> _PASSAGE TO READ_:
Interesting question
As is sometimes the case, I’m probably out of step on this issue:
IE :
There are no such things as innate human rights. So called human rights can and have been removed or ignored at the whim of governments. The rest of the world does bugger all.
Australia is in breach of Human Rights Conventions we have signed because of our bipartisan policy on refugees. We have also been criticised by Amnesty International on the same matter. My government has simply ignored any criticism and continued with the policy . That seems to be the common response by governments criticised for human rights violations
The US interned thousands of Japanese American citizens during WW2.
More recently The US has made it possible to ignore the right of habeas corpus for Americans and non American Citizens with The Patriot Act . It established Guantanamo Bay prison to hold suspected terrorists, without charge .
The US also practiced ‘rendition’, where a terrorist suspect would be sent to a country les squeamish about torture, such as Egypt.

> _SUPPLIED ENTRIES_:
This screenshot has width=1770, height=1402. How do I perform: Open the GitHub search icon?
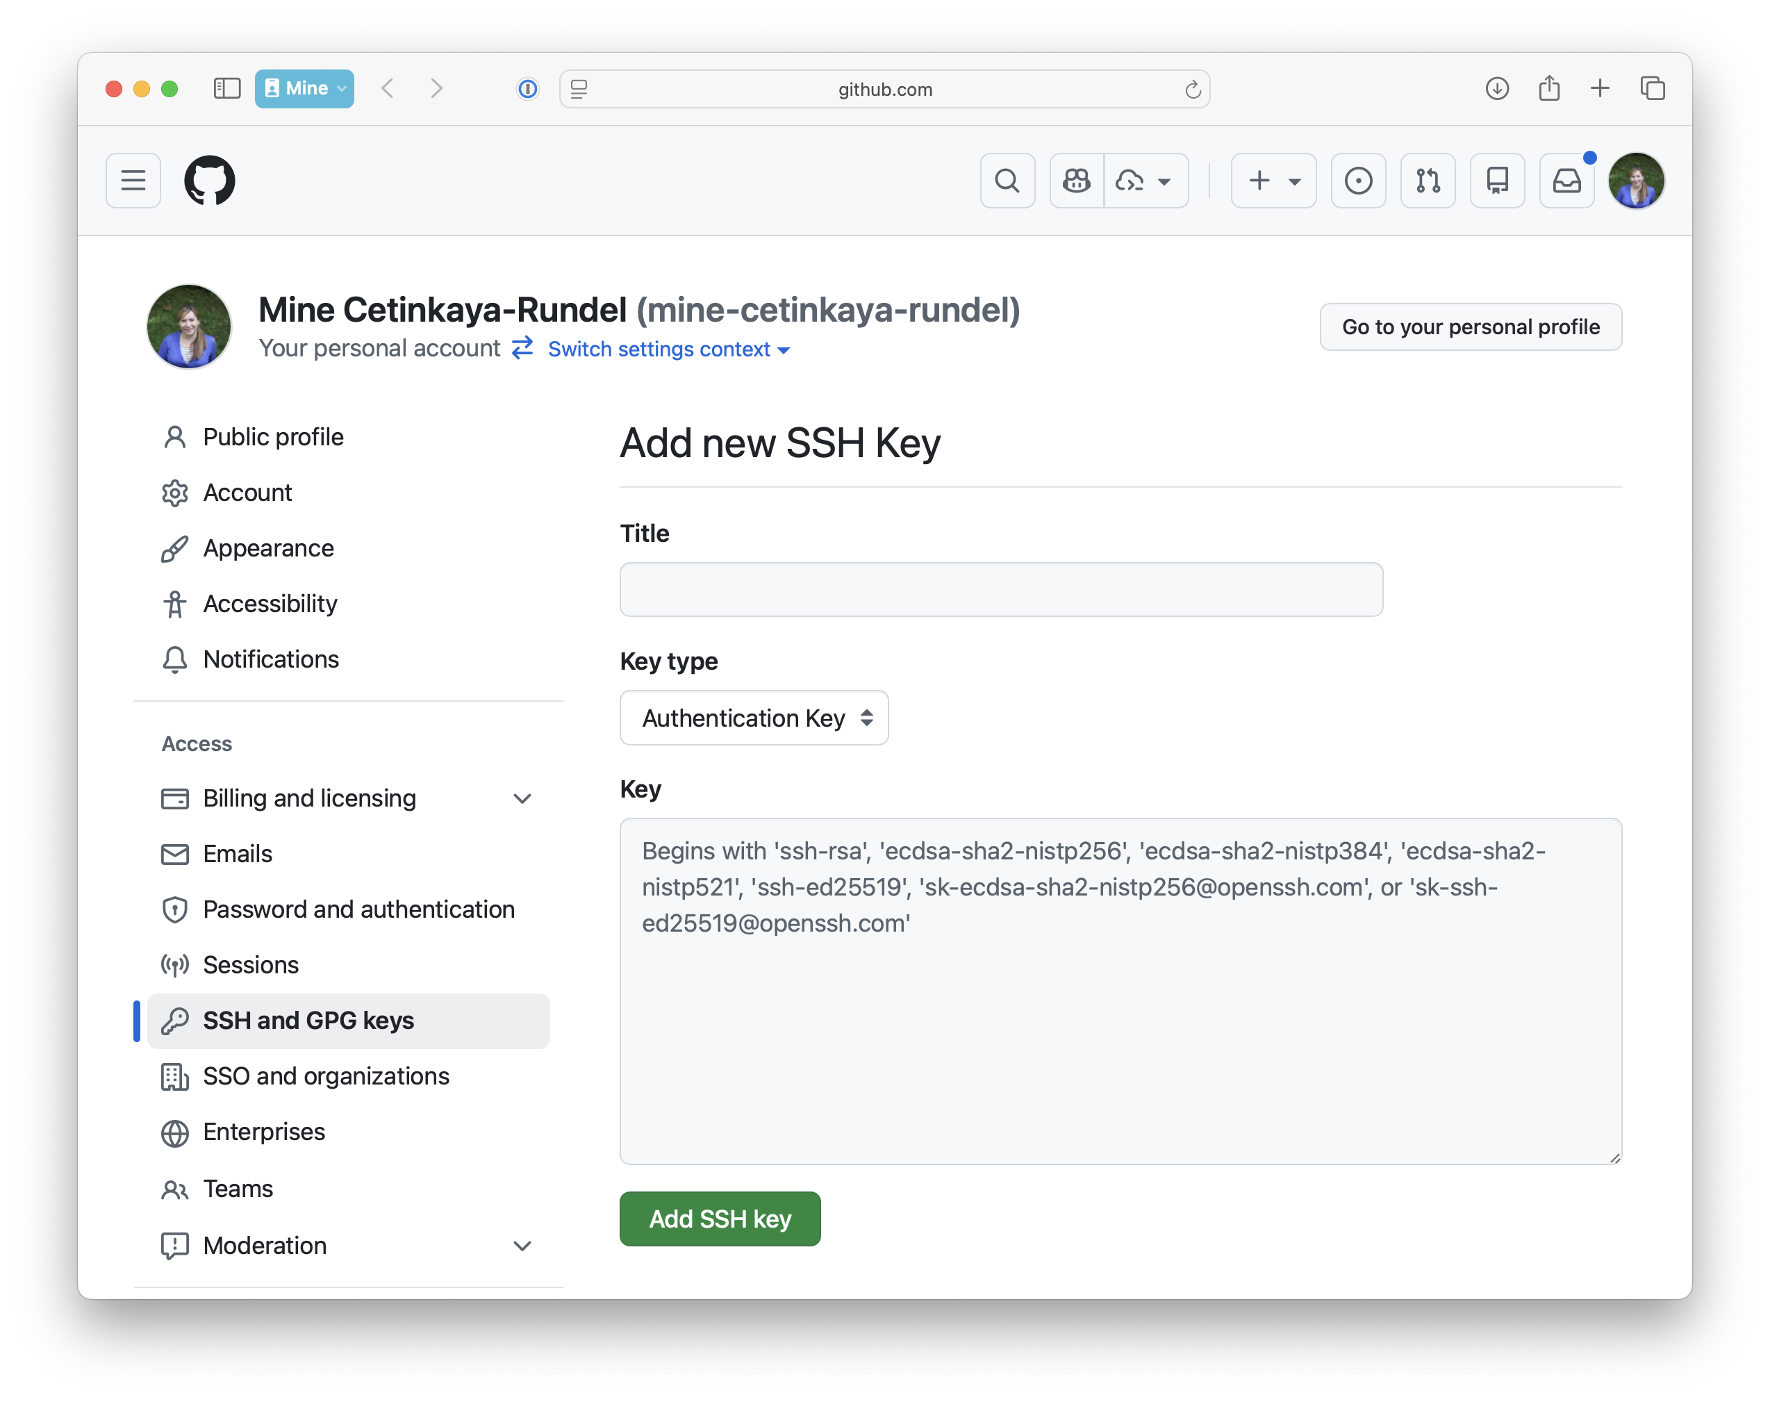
--
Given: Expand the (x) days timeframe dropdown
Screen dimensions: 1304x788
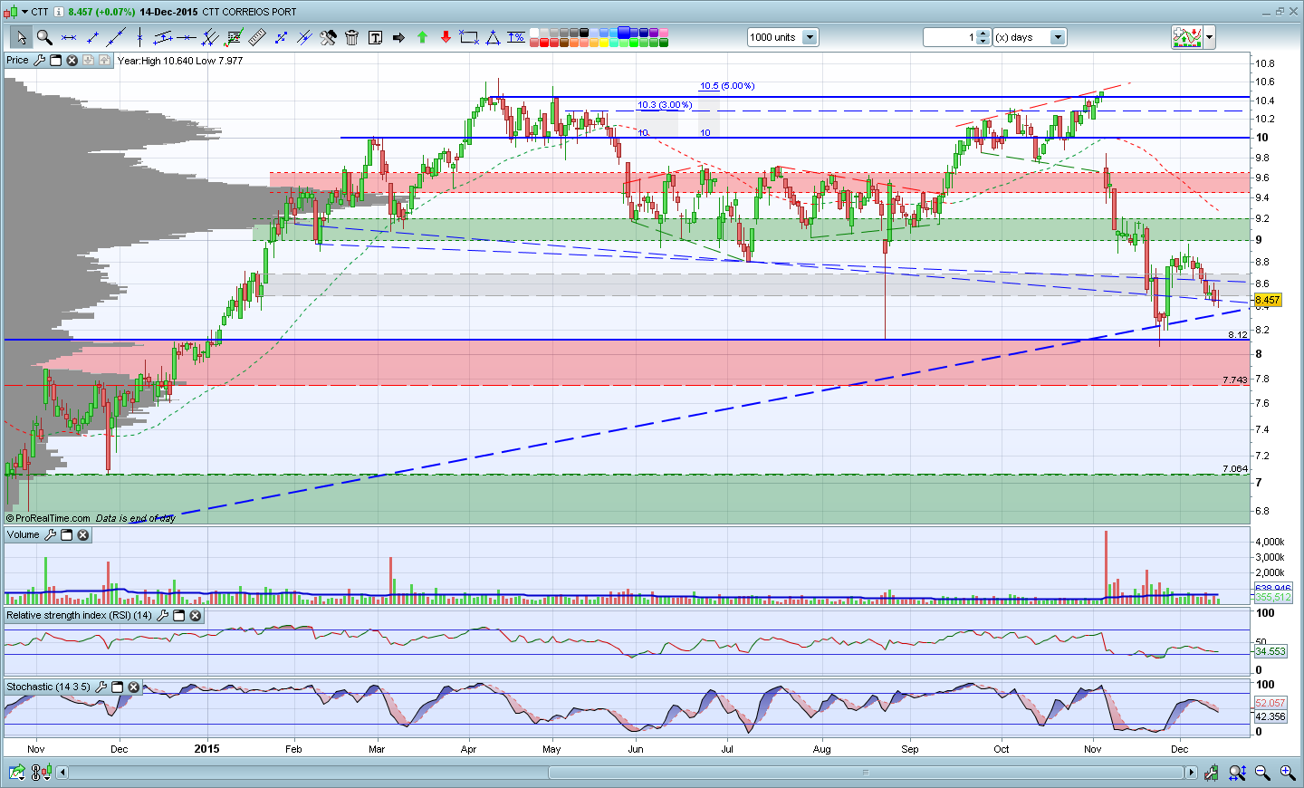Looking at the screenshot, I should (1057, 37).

> _TASK GOAL_: According to the post on human rights, who was the US holding at Guantanamo Bay prison? The items have nothing to do with this.

> _CORRECT RESPONSE_: Suspected terrorists, held without charge.